Perhaps the truth includes some of both, notes the report. "Provider systems are adding new contracts in which they accept some portion of risk and, at the same time, exiting from some of their capitation arrangements. From Evergreen Re’s national perspective on the health care industry, capitation is far from dead. In fact, we think this is an opportune time for capitation contracts if providers have the right tools, data, and know-how to choose good contracts and manage them effectively."
Rising costs caught up to insurers
The bad news is that costs are going up in lots of areas: "Plan sponsors should expect double-digit increases in the cost of their medical and prescription drug programs in 2001," according to the Segal Health Plan Cost Trend Survey, released in mid-November.
"Prescription drug benefits, which continue to be the highest component of plan sponsors’ health care costs, are expected to increase at an annual rate of 20% in 2001. Segal, a New York City-based benefits management company, surveyed 45 major health plans.
The dilemmas of the HMO industry can work in favor of the physician community, Crispin suggests. "Provider organizations need to be alert to the new opportunities to share risk in contracts to serve commercial groups, as well," he says. "For example, as insurance premiums increase, it is only natural that employers will consider the option of self-funding their health benefits, and some would like to explore closer ties with provider systems within a self-funded arrangement."
A fix or an exit?
Overall, physician groups are using more finesse to determine how to make capitation work for them. "When provider groups realize that they are in an unfavorable arrangement, they should determine if the problem can be fixed or exit the contract," Crispin says. "By adding some contracts and terminating others, providers are seeking to establish relationships for payment and patients that are more stable and more predictable."
In Evergreen Re’s survey, success and failure crop up all over the place. "It will come as no surprise to readers to hear that some provider organizations have accepted bad contracts in the past, and that some will do so again in the future," he says. "Provider organizations have feared losing access to patients if they don’t accept what HMOs offer. Having lived with hose contracts, providers are now going through a period of re-evaluation. In some cases they are leaving those contracts."
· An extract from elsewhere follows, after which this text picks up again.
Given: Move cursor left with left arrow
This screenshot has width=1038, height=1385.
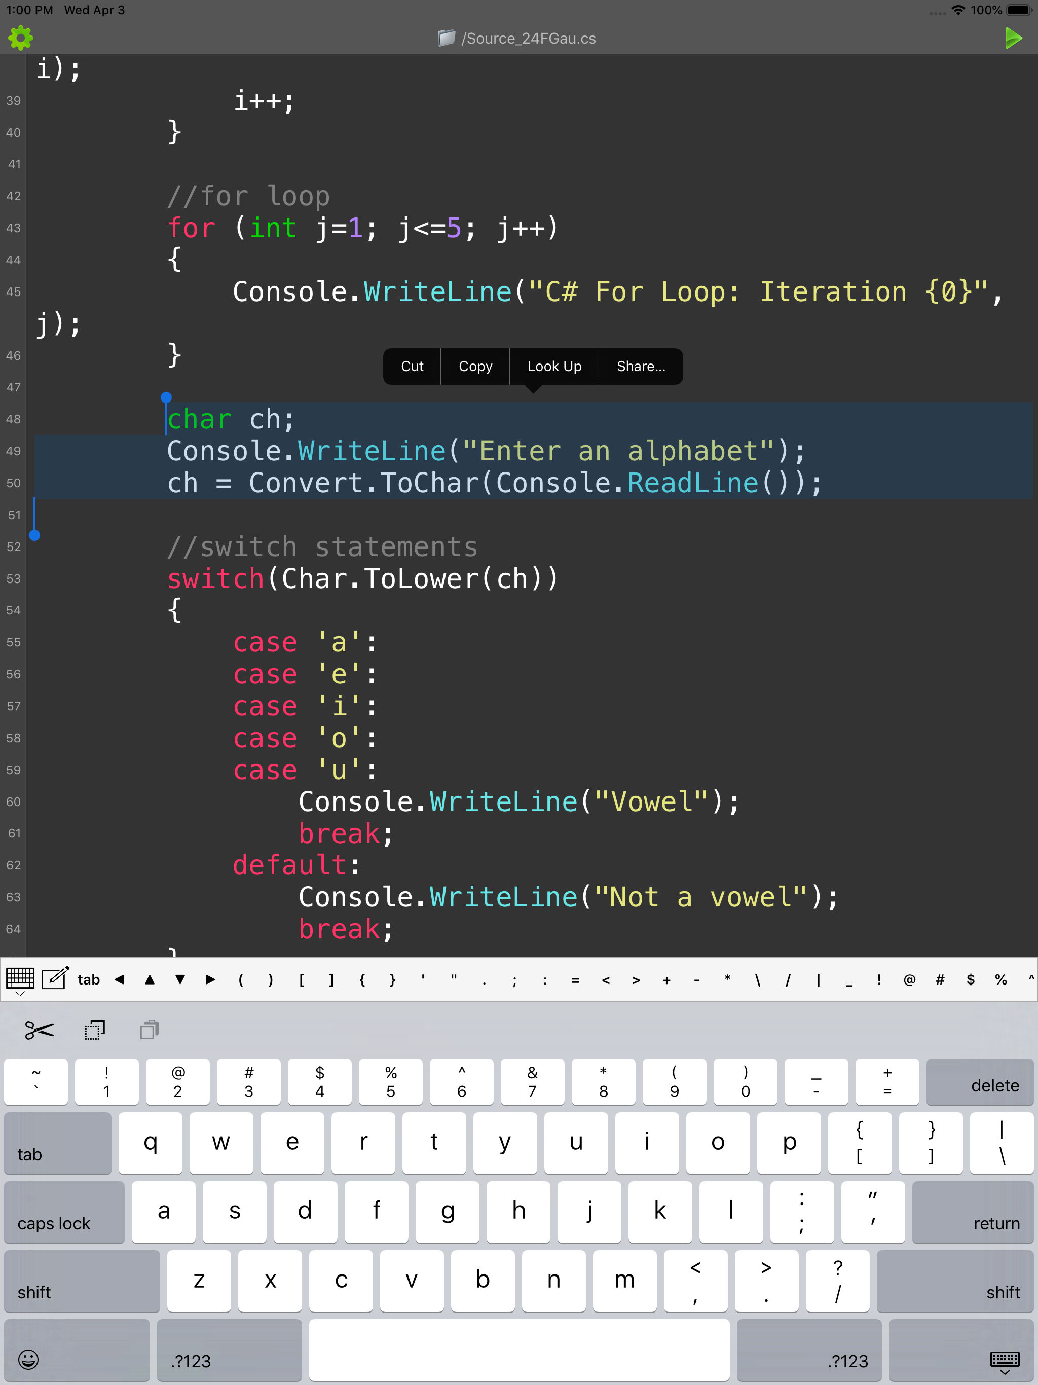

In the process of evaluation, providers should be looking not just at the terms of the contract but at their own operations. Maybe the providers lost money on certain contracts because they were operating inefficiently. "In the end, HMOs want to deal with efficient delivery systems whether they are under capitation or fee-for-service arrangements," he says.
Reference
1. Evergreen Re Co. Third Annual Evergreen Re Managed Care Indicator. Stuart, FL, 2001.